New Air Force planes being sent directly to long-term boneyard storage in Arizona
This has nothing to do with the federal government “shutdown” and little to do with the sequester. It has everything to do with a few congress-critters – in this case mostly Democrats – who wanted a big
payday payoff from the federal government for “their people.” Let’s make it clear, even though the big-wigs will dance around the question, the Air Force never wanted these multi-million dollar planes.
In short, the Air Force was forced by politicians in Ohio to spend $1.6 billion on 21 C-27J Spartan aircraft they never really needed or wanted. It turns out, the Spartan is extremely expensive to operate and maintain compared to the currently-in-operation C-130 Hercules, and the Hercules can pretty much do everything the Spartan can do. From DOD Buzz, with my emphasis in bold.
… the first twelve [C-27J Spartan’s] have been taken out of service and shipped to the boneyard at Davis-Monthan Air Force Base, Ariz. Even more C-27Js are set to be delivered to the Air Force only to be sent immediately to the boneyard. …
The original plan was to field a fleet of 38 C-27Js across the service as part of the Joint Cargo Aircraft Program. The Air Force had 15 C-27Js stationed at Guard bases and another two at Waco, Texas, at a L-3 Communications plant. Four more are on the books to be built by Alenia Aermacchi in Italy and sent to the U.S. in fiscal year 2013. Those newly built aircraft were scheduled to be sent directly to the boneyard.
The Air Force spent about $1.6 billion to purchase the 21 aircraft.
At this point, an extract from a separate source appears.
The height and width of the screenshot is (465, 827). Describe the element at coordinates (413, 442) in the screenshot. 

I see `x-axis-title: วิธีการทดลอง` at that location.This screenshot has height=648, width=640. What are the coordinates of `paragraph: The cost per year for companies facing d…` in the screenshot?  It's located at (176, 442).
Soon after the first C-27Js arrived in Afghanistan in 2011 to start resupplying deployed Army units, the Air Force said it could no longer afford the luxury of the aircraft. …
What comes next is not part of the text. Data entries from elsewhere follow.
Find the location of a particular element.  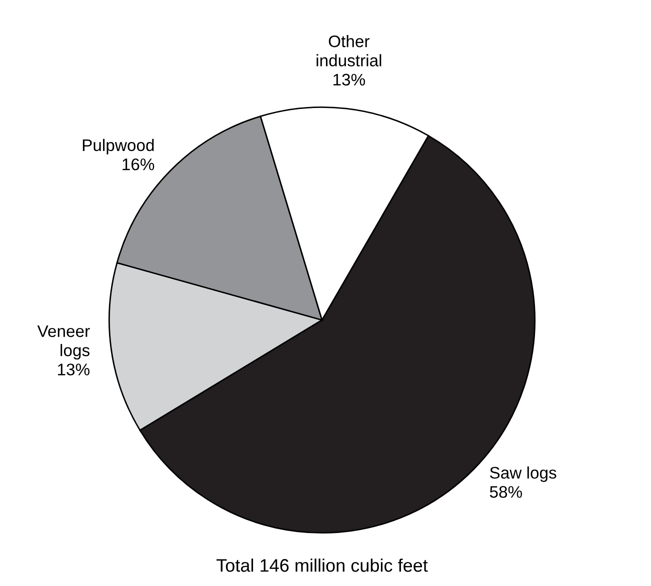

slice-label: Veneer logs is located at coordinates (64, 342).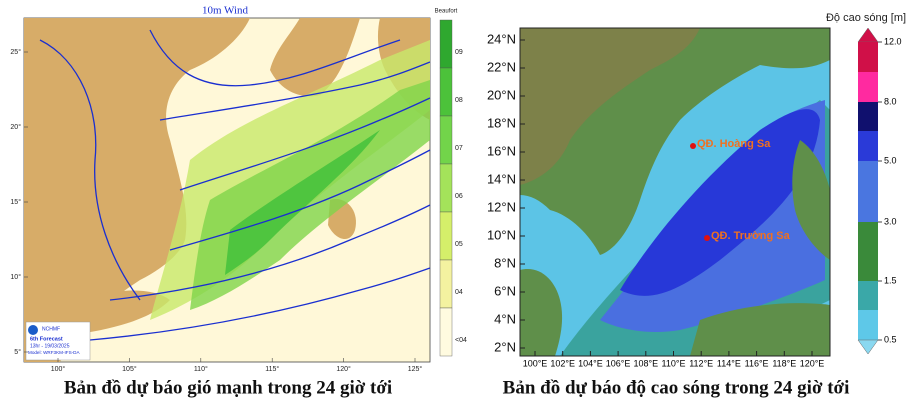  I want to click on scale-label: 8.0, so click(890, 101). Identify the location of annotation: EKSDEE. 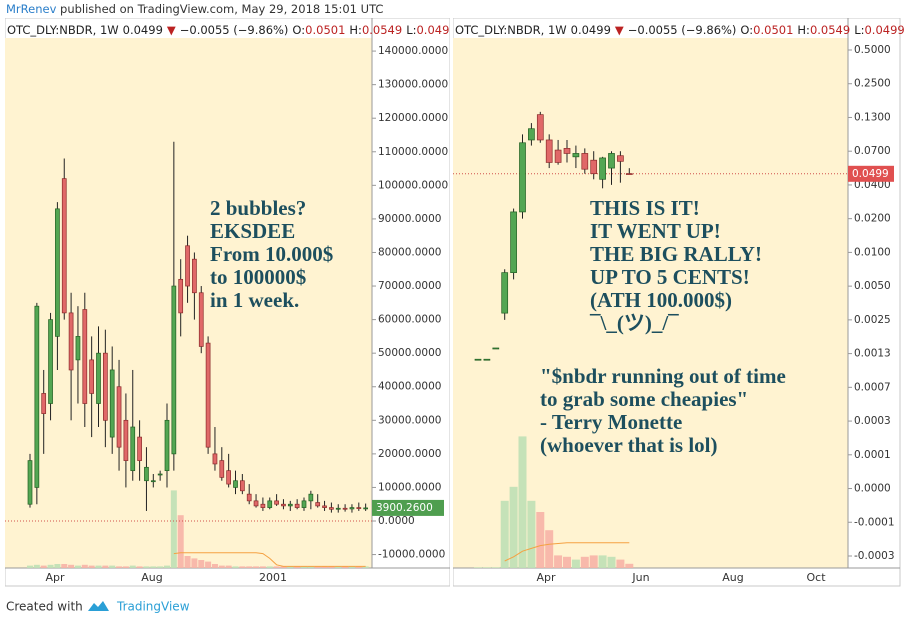
(252, 231).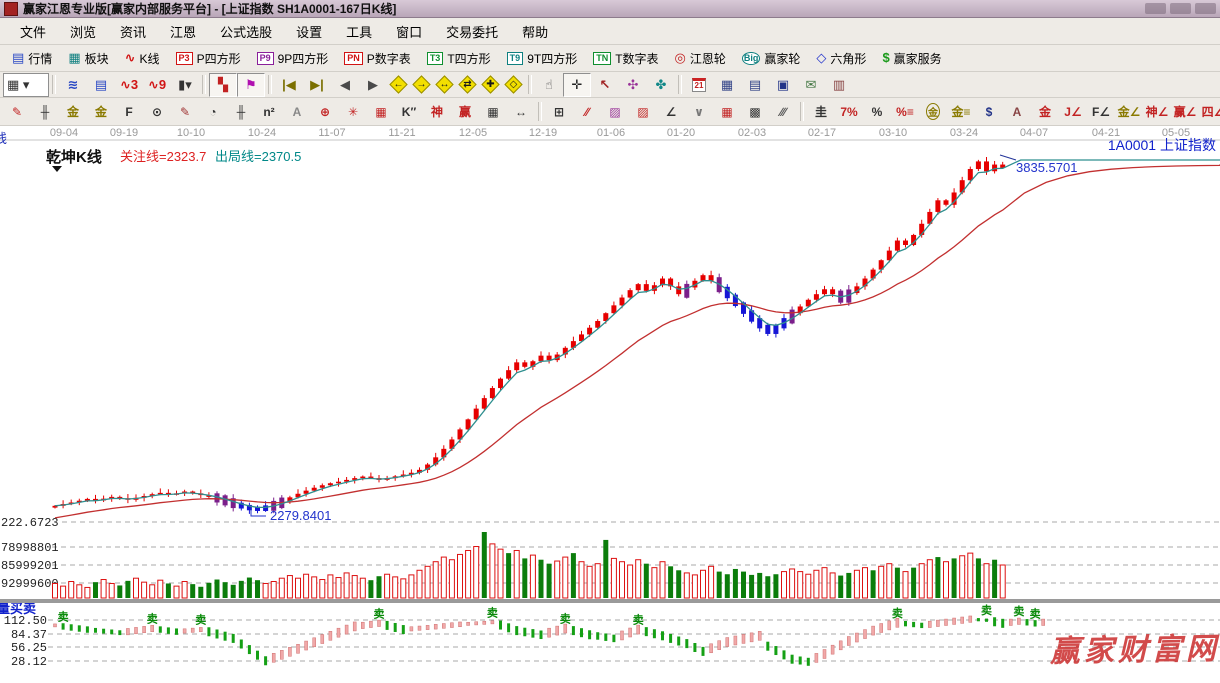  What do you see at coordinates (905, 112) in the screenshot?
I see `tool-percent-lines: %≡` at bounding box center [905, 112].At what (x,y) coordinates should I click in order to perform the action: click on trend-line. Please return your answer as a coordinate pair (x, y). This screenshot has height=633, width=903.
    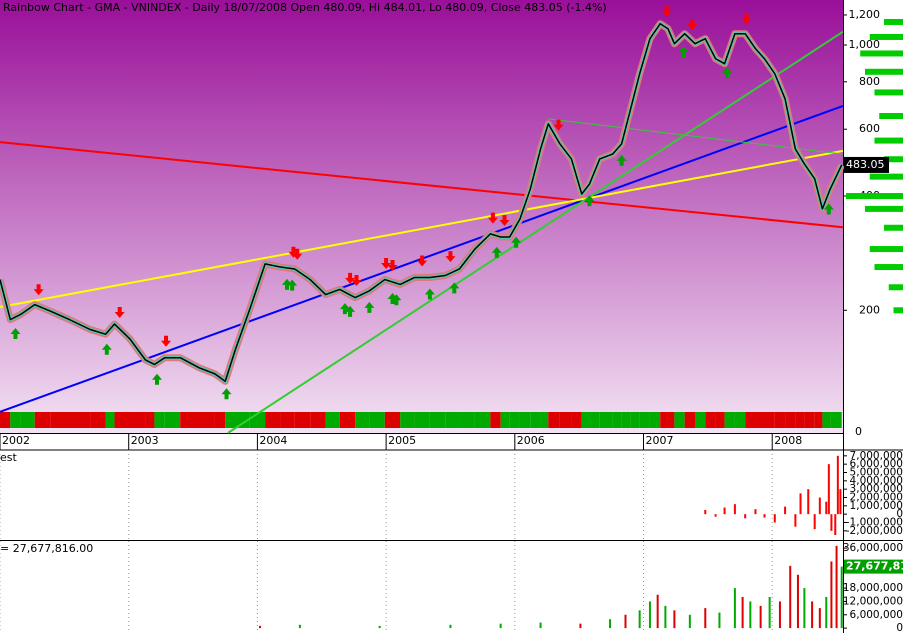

Air Force officials maintain that the service hasn’t necessarily scrapped the aircraft. Instead the service is still waiting to hand off the C-27J to other agencies. No agencies have yet publicly said they want to obtain the aircraft.
From what I understand, one or two of the aircraft have now been spoken for. The Forest Service picked one up to be converted into a tanker to fight forest fires, and from what I hear, a portion of the current fleet is getting pretty tired and needs to be replaced.
Ohio’s Senate delegation was among the most ardent defenders of the C-27J when a mission at Mansfield Air National Guard Base, and 800 jobs there, were dependent on it.
Sen. Sherrod Brown of Ohio and six other Democratic senators wrote a letter in 2011 urging the military to purchase up to 42 of the aircraft, saying too few planes “will weaken our national and homeland defense.”
Then came sequestration, and a nearly trillion dollar cut to the Pentagon’s projected spending over the next nine years. That will bring the military’s budget down to roughly 2006-2007 levels, Rosenkranz said.
Former Air Force Chief of Staff Gen. Norton Schwartz testified before Congress last year that the military wanted to divest its C-27J fleet to come in line with budget cuts. He said the C-130 can do everything currently asked for and costs $213 million to fly over its 25-year lifespan. The C-27J, on the other hand, would cost $308 million per aircraft.
“In this fiscal environment it certainly caught our attention,” Schwartz said.
That put the Mansfield base in peril, and Brown along with Republican Sen. Rob Portman, who in February 2012 called the aircraft “critically important,” worked to save the C-27J.
Did we ever need these aircraft for their original purpose? Probably not, and there is plenty of evidence the “job-saving” push was influenced by congress-critters in Ohio, as well as Level-3 and Alenia North America who respectively hold maintenance/training contracts and manufacture the aircraft. From ROYT News, which seems to be a media arm of the left-wing Brookings Institute.
Both groups have spent millions lobbying through their PACs, and contributed over a million dollars to the last election alone, according to the Center for Responsive Politics. All of this reinforces the reality that lawmakers and government officials are easily persuaded to act by campaign contributions and to keep military jobs secure.